GIVEN PASSAGE:
⟨
A portion of the Opera House’s sagging roof collapsed on Sept. 21, 2007, severing a sprinkler pipe and flooding the building. Engineers discovered rotted roof braces, among other structural damage that compromised the stability of the building. Two engineering studies have deemed the structure to be unsafe to the public and neighboring property.

Attempts to work out a solution to stabilize the 1894 downtown centerpiece have been unsuccessful, as have been attempts to buy it from Mazzaglia, resulting in the eminent domain proceeding. Mazzaglia bought it in 2003 for $225,000 after it was placed on the state’s Most Endangered Historic Properties list by Maine Preservation of Portland. He was offered $200,000 for it last year by Damon and turned it down.

“No one should derive any particular message from this. It’s mandated by the law,” Holt said of the mediation session. “If there is an agreement to be made we will try to reach it,” he said, stressing the town will offer no more than it already has.

“We have a cap. We only have so much money,” Selectman Russ Newcomb said.

“If the mediation doesn’t work we will go forward to the judge,” Holt said.

The Opera House was built by the Norway Building Association, then owned by the town from 1920 to the mid-1970s, and then by a succession of private owners for the past 30 years or so. The ballroom and balcony on the upper floors played host to the community life of Norway, including concerts, balls, traveling minstrel shows, theater performances, National Guard musters, town meetings and high school graduation ceremonies. The top stories have been unused since a movie theater closed in the 1970s, and the five ground-floor storefronts have had occupants off and on over the years.
⟩
GIVEN ENTRIES:
⟨
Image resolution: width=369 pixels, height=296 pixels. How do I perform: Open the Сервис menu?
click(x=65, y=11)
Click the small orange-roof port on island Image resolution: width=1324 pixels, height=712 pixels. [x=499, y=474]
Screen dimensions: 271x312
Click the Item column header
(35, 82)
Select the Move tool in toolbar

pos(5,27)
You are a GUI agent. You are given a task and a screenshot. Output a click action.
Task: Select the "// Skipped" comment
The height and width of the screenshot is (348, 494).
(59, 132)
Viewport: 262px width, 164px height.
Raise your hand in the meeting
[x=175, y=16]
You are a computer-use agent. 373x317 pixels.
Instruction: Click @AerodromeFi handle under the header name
⟩
GOAL: Write out the Opera House passage again, starting with "Attempts to work" and going on through "Russ Newcomb said.", but change "Mazzaglia" to "the owner" at every occurrence.

THE REPLY:
Attempts to work out a solution to stabilize the 1894 downtown centerpiece have been unsuccessful, as have been attempts to buy it from the owner, resulting in the eminent domain proceeding. the owner bought it in 2003 for $225,000 after it was placed on the state’s Most Endangered Historic Properties list by Maine Preservation of Portland. He was offered $200,000 for it last year by Damon and turned it down.

“No one should derive any particular message from this. It’s mandated by the law,” Holt said of the mediation session. “If there is an agreement to be made we will try to reach it,” he said, stressing the town will offer no more than it already has.

“We have a cap. We only have so much money,” Selectman Russ Newcomb said.